Thankfully, NASA has had measures in place since the late 1990s to ensure those intrepid spacefarers can still participate in democracy.

Four more astronauts joined the seven people aboard the International Space Station early Tuesday morning. Those 11 will be aboard the space station for a short time until four of the earlier crew members return to Earth in a couple of days.

NASA Crew-8:Meet the 4 new astronauts at the International Space Station

Americans aboard the space station could conceivably want to vote in this year's elections. Here's how they do it, and how it was made possible.

First astronaut votes from space in 1997

Before the era of the space station, American astronauts weren't away from Earth long enough to lose out on exercising their civic duty.

That changed in 1996 when astronaut John Blaha couldn't vote in that year's presidential race between President Bill Clinton and Bob Dole, NPR reported in 2020. At the time, Blaha was serving on Russia's Mir Space Station, a predecessor to the International Space Station.

Because most NASA astronauts live in Houston, Texas lawmakers who heard of Blaha's inability to case a ballot were quick to take action. A year later in 1997, then-Gov. George W. Bush signed the legislature's bill into law, creating a measure within the Texas Administrative Code allowing for early voting from space, the Smithsonian National Air and Space Museum explained in 2020.

Astronaut David Wolf, the first American to vote in space, gestures as he answers a question during a televised Oct. 16, 1997 interview from the Mir space station.

That same year, astronaut David Wolf became the first American to cast a ballot from the old Mir space station – or "vote while you float," as NASA joked.

“It's something that, you know, you might or might not expect it to mean a great deal," Wolf told NPR in 2008. "But when you're so removed from your planet, small things do have a large impact."

Who else has voted from space?

The Roscosmos segment of the International Space Station is pictured this year as the orbital outpost soared 261 miles above the north Atlantic Ocean.

The process hasn’t changed much in the years since.

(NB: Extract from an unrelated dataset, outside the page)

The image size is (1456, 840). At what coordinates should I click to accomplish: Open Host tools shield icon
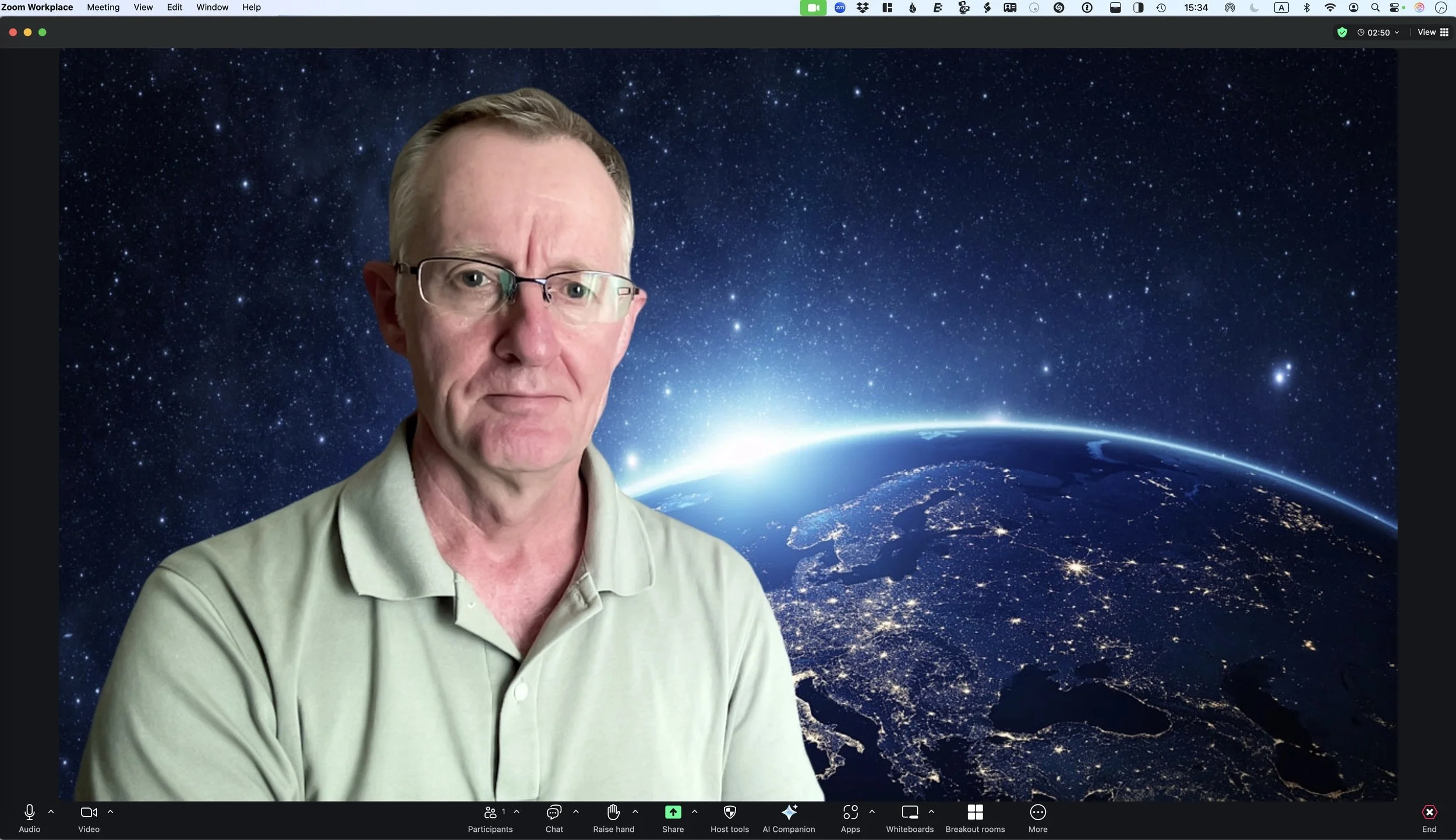coord(729,812)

Mir was decommissioned and de-orbited in 2001 to make way for the International Space Station, which now serves as the polling place for astronauts (they even list their addresses as "low-Earth orbit," according to the Smithsonian.)

Since Wolf pioneered voting from space, NASA astronaut Kate Rubins has also cast a ballot from orbit – twice, in fact. Rubins first voted in the 2016 presidential election from the International Space Station, and next cast her cosmic ballot again in 2020, according to NASA.

NASA astronaut Kate Rubins points to the International Space Station’s “voting booth” where she cast her vote from space in 2020. That was Rubins’ second time to vote from low-Earth orbit, having cast her first vote from space in 2016.

How do astronauts cast a ballot on the space station?

For astronauts, the voting process starts a year before launch when they are able to select among the local, state and federal elections in which they'd like to participate.

Six months before the election, astronauts are provided with a standard form not unlike absentee ballots that many Americans use to cast their votes. Once the forms are uplinked to NASA’s Johnson Space Center Mission Control, astronauts use unique credentials to access the ballot, cast their votes and downlink them back to Earth the relevant county clerk's office to be counted, the U.S. space agency explained.

The ballot is encrypted and only accessible by the astronaut and the clerk to preserve the vote’s integrity.

The astronauts may not get the coveted "I Voted" sticker, but they can claim something a heck of a lot cooler: Voting in zero gravity sure beats voting from the local community center.